Tapi, bicara soal pangan bukanlah sekadar bicara pada apa yang kita makan. Makan tidak hanya berkisah tentang dirinya sendiri. Ia berbicara tentang kehidupan. Majalah TIME volume 169 tahun 2007 mengangkat headline yang cukup menarik. Tajuk dalam coverstory-nya adalah “We Are What We Eat.” TIME menegaskan persoalan makan juga mengekspresikan siapa diri kita, bagaimana kita hidup, dan kondisi dunia tempat kita tinggal. Nah, apa yang tersaji dalam meja makan, bisa menuturkan kepada kita banyak kisah. Ia bercerita tentang gaya hidup, kondisi ekonomi, hidup sosial, status, kultur, sistem politik, demokrasi, kolonialisme, kapitalisme, ketidakadilan sosial, hegemoni budaya, privatisasi, dan sebagainya.

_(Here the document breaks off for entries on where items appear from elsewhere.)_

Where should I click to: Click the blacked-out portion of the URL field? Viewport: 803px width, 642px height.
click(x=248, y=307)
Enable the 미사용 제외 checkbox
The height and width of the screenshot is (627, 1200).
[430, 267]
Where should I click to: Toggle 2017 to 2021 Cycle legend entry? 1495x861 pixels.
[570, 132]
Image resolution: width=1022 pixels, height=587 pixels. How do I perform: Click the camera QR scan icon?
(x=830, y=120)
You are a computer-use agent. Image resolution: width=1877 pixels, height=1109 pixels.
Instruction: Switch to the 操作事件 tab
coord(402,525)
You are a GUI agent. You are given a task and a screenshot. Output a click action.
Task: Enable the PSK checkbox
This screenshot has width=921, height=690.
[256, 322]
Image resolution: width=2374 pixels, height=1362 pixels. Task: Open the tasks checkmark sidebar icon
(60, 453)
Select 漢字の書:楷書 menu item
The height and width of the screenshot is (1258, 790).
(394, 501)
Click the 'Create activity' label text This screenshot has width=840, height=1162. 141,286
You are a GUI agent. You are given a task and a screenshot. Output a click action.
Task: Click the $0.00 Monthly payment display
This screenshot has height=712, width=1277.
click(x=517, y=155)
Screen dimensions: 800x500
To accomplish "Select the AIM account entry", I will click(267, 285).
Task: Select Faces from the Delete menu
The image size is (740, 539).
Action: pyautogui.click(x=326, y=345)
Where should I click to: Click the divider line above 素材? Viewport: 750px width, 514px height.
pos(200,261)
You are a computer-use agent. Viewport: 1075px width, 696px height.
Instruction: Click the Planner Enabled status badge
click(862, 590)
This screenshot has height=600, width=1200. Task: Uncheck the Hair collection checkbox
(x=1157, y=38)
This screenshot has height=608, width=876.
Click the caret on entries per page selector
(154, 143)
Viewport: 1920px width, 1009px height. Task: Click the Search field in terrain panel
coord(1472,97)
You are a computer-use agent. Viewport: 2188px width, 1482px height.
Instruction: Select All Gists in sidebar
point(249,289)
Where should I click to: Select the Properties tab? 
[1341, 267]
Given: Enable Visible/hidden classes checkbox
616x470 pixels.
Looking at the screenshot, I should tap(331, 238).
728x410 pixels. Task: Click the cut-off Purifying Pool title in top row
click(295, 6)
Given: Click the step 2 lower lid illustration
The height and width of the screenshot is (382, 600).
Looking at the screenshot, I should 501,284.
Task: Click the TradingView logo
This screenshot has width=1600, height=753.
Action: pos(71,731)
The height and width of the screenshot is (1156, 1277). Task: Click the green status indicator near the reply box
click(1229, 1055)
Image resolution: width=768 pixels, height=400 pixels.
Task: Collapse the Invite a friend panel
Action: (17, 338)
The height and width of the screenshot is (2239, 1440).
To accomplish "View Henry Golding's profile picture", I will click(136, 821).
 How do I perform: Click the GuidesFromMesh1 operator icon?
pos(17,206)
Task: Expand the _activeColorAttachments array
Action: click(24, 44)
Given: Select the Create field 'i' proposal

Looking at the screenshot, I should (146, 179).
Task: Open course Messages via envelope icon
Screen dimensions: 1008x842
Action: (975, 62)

Mari kita lihat bagaimana tempe goreng, sayur lodeh, pecel, kudapan, dan sambal pete berkisah tentang nasib para petani tanah air yang sangat memprihatinkan. Mereka adalah pencerita yang baik. Tapi, sayangnya kita sering emoh mendengarkan celoteh mereka.
Daun sawi, bayam, wortel, berkisah tentang keanekaragaman hayati yang sedang terancam. Periuk nasi kosong bertutur tentang penderitaan kaum buruh. Mie instan memaparkan kelaparan yang tampak begitu telanjang dan terserak di berbagai daerah. Secangkir kopi Starbucks menceritakan gaya hidup orang modern. Gerai-gerai McDonald berkisah tentang hegemoni ekonomi global negara adikuasa pada negara-negara berkembang. Ayam Kentucky bertutur tentang penyakit mematikan akibat konsumsi berlebihan makanan sampah (junk food). Struk belanja berlabel Carrefour bisa berkisah tentang para pedagang kecil yang semakin terjepit oleh pusat-pusat perbelanjaan yang mengepung dari segala arah. Air yang kita minum mengungkap fakta privatisasi sumber-sumber air oleh korporasi asing dan air menjadi barang mahal di negeri sendiri.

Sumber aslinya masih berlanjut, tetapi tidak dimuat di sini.